Док Блейн покачал головой:
-- У него все внутри переломано. Не пережить старику этого
дня.
Гарфилд неожиданно поднял голову и поглядел на нас
абсолютно чистым, незамутненным взором:
-- Ошибаешься, док, -- просипел он с натугой, дыхание с
хрипом выходило из его горла. Я выживу. Что сломанные кости и
перекрученные кишки? -- Чепуха! Тут все решает сердце. Доколе
качает этот насос, человек не умрет. А мое сердце... Послушай!

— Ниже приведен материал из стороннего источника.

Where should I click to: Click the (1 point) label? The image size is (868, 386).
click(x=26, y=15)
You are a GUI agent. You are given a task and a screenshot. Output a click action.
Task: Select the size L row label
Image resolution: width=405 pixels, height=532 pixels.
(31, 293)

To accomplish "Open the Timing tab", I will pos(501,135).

Почувствуй, как оно бьется!
Скривившись от боли, он ощупью нашел запястье доктора,
потянул к себе и прижал его руку к своей груди, пристально
глядя в лицо дока Блейна с жадным ожиданием.

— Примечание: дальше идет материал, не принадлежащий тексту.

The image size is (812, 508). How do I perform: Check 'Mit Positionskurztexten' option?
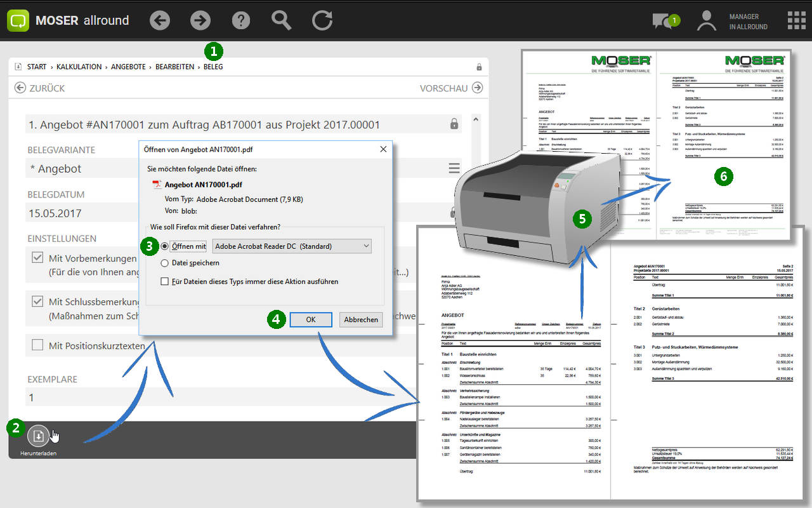pos(37,345)
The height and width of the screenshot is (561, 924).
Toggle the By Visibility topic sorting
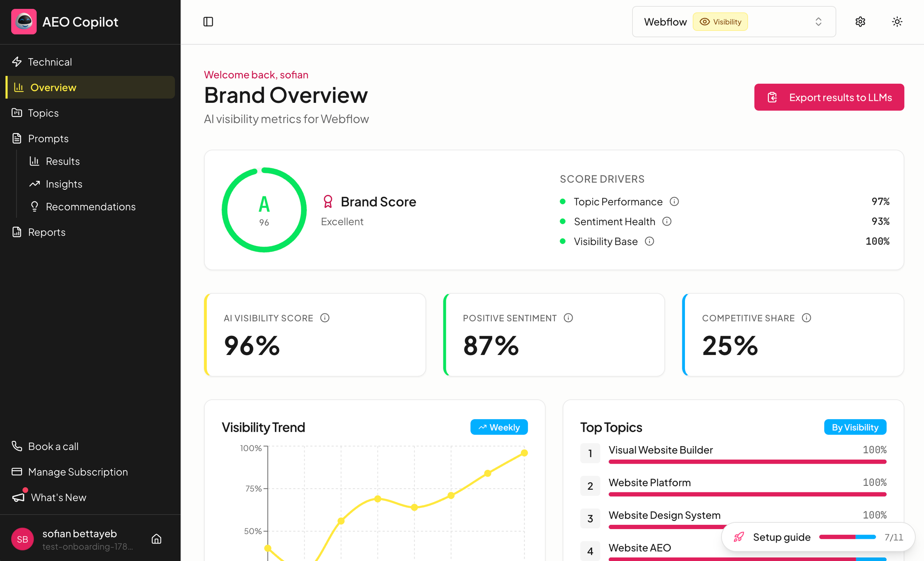pyautogui.click(x=855, y=427)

-- Исправен моторчик, разве нет? -- выдохнул он. -- И
мощный, как бензиновый двигатель!
Блейн подозвал меня:
-- Приложи-ка руку, -- сказал он, пристраивая мою ладонь
на обнаженную грудь старика, -- весьма замечательная сердечная
деятельность...
В свете масляной лампы я заметил огромный белесый шрам,
который могло бы оставить копье с кремневым наконечником. Я
положил руку прямо поверх шрама и с губ моих сорвалось
невольное восклицание. Под моей ладонью пульсировало сердце
старого Джима Гарфилда, но его биение настолько отличалось от
работы любого другого сердца, которое мне доводилось слушать...

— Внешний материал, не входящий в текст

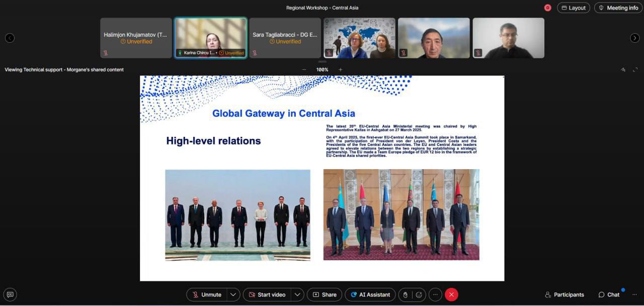
Task: Open the More options ellipsis icon
Action: click(x=435, y=294)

Мощь его поражала, -- ребра старика все вибрировали в
постоянном ритме. Это больше напоминало деятельность отлаженной
динамо-машины, нежели человеческого органа. У меня возникло
ощущение, будто рвущаяся из его груди удивительная сила влилась
в мою руку, поднялась вверх по ней и заставила мое собственное
сердце мощно забухать в унисон с этим непостижимым живым
мотором.
-- Я не могу умереть, -- с трудом выговорил Джим, -- я
буду жить так долго, как сердце в моей груди. Только пулей в
голову можно убить меня. И даже тогда я не буду в полном смысле
мертв, ведь сердце мое будет продолжать биться. Оно, впрочем, и
не мое, а принадлежит Человеку-Призраку, липанскому вождю. То
было сердце бога, которому поклонялись липаны до того, как
команчи вытеснили их с родных холмов.
-- Я познакомился с Призраком еще на Рио-Гранде, где
побывал вместе с Ивэном Кэмероном. Как-то раз я спас его жизнь
от мексиканцев. Он протянул между нами нить вампума духов, и
отныне один из нас мог видеть или чувствовать, когда другой
нуждался в помощи. И он пришел, узнав, что я попал в переделку,
тогда, когда заработал этот шрам. Я, почитай, был мертв, как
полено. Копье рассекло мое сердце пополам, как нож мясника --
кусок говядины.
-- Всю ночь Призрак колдовал, призывая мой дух обратно из
страны теней. Я даже немного помню этот полет: было темно,
потом тьму сменил сероватый сумрак; я плыл сквозь серые туманы
и слышал вой и причитания мертвецов позади во мгле. И
вождь-таки вытащил меня оттуда.
-- Он извлек из моей груди то, что осталось от моего
смертного сердца и вставил на его место сердце божества. Оно
все еще принадлежит ему, и когда я окончу свой путь, он
вернется за ним. Это новое сердце дало мне силу и неуязвимость,
года обходили меня стороной. И что мне до того, что некоторые
болваны здесь зовут меня старым брехлом? Я знаю то, что я знаю.
Но слушай...
Словно когти зверя, его пальцы молниеносно стиснули
запястье доктора Блейна. Из-под косматых бровей сверкнули
глаза, бесконечно старые и одновременно удивительно молодые, на
мгновение старик напомнил мне орла, спикировавшего на добычу.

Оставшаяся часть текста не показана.